- [Stored records]:
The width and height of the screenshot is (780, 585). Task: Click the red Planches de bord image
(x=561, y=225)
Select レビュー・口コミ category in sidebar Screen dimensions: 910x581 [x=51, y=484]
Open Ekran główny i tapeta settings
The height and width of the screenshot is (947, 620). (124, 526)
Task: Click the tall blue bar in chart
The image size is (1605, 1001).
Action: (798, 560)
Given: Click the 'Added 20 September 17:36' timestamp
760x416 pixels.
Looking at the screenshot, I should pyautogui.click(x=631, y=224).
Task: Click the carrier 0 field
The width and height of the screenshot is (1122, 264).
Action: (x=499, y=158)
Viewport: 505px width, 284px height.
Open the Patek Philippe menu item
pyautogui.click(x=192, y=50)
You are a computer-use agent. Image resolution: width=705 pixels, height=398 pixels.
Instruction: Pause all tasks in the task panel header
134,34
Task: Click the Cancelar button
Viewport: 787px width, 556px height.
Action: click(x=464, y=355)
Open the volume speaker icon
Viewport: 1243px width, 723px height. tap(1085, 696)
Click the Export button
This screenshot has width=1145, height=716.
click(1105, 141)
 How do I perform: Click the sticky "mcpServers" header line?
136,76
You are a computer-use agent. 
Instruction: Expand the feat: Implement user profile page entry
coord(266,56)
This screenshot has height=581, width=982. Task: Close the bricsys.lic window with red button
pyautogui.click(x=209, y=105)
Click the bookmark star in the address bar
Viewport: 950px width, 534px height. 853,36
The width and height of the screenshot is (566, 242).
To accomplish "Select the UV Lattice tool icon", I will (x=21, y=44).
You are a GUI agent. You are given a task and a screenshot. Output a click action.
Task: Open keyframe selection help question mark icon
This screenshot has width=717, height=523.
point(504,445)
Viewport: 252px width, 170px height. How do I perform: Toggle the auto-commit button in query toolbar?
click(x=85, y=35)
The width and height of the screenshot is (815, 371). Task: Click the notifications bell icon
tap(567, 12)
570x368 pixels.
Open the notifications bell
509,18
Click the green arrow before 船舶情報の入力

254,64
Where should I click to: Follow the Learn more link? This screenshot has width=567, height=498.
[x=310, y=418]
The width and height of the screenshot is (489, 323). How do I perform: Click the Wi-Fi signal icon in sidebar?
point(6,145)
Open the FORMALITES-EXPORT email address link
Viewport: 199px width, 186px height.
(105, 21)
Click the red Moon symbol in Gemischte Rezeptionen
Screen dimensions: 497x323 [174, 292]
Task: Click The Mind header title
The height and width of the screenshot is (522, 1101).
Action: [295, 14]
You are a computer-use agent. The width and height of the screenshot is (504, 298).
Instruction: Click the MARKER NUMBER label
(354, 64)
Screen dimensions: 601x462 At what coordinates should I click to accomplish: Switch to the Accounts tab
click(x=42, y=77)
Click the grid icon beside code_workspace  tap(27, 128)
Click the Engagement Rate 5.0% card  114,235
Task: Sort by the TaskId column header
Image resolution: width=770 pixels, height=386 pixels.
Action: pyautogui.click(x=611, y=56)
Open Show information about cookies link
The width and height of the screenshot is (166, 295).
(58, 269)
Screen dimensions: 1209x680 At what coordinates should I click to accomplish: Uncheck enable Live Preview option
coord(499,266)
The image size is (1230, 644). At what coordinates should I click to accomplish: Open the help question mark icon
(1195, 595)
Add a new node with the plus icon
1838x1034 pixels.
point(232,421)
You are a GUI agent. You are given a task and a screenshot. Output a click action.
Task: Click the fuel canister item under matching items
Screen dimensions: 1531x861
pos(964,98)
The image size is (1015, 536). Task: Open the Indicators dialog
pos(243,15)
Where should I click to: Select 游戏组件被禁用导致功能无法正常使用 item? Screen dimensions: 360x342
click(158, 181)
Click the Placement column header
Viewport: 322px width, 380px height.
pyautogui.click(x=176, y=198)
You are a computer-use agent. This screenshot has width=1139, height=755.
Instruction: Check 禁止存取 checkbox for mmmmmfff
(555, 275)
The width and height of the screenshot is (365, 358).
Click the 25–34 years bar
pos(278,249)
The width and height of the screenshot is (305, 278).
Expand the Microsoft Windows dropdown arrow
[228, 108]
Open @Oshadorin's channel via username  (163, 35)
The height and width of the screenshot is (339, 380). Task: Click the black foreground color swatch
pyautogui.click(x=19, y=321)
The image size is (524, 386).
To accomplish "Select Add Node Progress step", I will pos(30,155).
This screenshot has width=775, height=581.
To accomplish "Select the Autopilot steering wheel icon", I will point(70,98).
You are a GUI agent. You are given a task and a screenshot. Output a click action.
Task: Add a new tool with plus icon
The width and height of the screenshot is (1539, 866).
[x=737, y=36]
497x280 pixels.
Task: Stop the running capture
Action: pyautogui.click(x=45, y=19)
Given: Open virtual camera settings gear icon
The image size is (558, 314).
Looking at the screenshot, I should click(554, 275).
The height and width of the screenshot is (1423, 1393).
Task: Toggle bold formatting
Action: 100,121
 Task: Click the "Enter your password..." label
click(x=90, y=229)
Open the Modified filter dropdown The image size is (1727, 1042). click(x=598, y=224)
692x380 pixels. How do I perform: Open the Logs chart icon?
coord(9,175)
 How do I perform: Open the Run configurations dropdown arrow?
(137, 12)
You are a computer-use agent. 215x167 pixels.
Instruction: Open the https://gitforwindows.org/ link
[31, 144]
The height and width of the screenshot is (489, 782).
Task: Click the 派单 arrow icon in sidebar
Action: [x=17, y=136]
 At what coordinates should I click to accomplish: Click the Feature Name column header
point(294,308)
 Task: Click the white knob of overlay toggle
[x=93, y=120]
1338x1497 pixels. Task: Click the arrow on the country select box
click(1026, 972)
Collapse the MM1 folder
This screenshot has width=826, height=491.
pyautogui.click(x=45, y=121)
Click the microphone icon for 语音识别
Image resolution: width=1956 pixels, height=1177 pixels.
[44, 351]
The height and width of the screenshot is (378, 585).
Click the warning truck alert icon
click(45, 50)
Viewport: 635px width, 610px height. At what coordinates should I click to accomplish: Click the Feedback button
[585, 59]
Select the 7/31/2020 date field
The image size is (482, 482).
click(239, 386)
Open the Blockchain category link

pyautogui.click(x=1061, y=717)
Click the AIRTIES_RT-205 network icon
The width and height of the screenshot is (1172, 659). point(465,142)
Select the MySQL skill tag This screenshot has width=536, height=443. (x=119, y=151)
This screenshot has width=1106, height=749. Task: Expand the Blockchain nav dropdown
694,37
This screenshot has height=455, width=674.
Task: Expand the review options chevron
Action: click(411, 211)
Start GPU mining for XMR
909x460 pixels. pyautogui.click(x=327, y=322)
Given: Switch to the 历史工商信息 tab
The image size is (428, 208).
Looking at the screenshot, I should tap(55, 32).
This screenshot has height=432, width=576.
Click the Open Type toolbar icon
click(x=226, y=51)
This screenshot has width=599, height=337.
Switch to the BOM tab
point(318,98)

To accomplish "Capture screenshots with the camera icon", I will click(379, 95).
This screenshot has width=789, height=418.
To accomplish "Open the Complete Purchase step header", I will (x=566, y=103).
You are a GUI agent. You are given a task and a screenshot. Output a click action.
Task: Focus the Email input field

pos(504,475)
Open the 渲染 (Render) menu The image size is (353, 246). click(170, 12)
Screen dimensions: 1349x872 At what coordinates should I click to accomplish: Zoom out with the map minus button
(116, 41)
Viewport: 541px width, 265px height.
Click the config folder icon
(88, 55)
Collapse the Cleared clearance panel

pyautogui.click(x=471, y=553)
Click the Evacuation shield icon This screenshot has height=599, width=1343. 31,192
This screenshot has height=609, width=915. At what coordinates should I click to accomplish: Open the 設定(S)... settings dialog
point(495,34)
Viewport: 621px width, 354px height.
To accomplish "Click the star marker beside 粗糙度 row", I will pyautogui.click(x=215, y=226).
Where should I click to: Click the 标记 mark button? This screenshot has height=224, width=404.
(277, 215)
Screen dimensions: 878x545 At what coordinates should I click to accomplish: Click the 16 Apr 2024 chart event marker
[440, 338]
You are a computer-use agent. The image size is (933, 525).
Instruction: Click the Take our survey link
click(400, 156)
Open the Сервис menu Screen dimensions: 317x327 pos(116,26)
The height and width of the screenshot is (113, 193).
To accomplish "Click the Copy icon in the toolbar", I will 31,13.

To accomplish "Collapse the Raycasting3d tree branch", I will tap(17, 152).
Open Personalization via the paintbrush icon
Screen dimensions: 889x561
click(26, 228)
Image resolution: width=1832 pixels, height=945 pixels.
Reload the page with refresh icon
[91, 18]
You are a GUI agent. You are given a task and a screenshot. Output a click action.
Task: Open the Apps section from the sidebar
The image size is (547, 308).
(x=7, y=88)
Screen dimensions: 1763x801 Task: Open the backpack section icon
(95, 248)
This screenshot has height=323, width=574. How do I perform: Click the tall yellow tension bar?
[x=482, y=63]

- [Instructions for the task]: Find each line of the listing above that contains the string "category", and copy those lines out in full.

- [Response below]:
Select レビュー・口コミ category in sidebar Screen dimensions: 910x581 [x=51, y=484]
Open the Blockchain category link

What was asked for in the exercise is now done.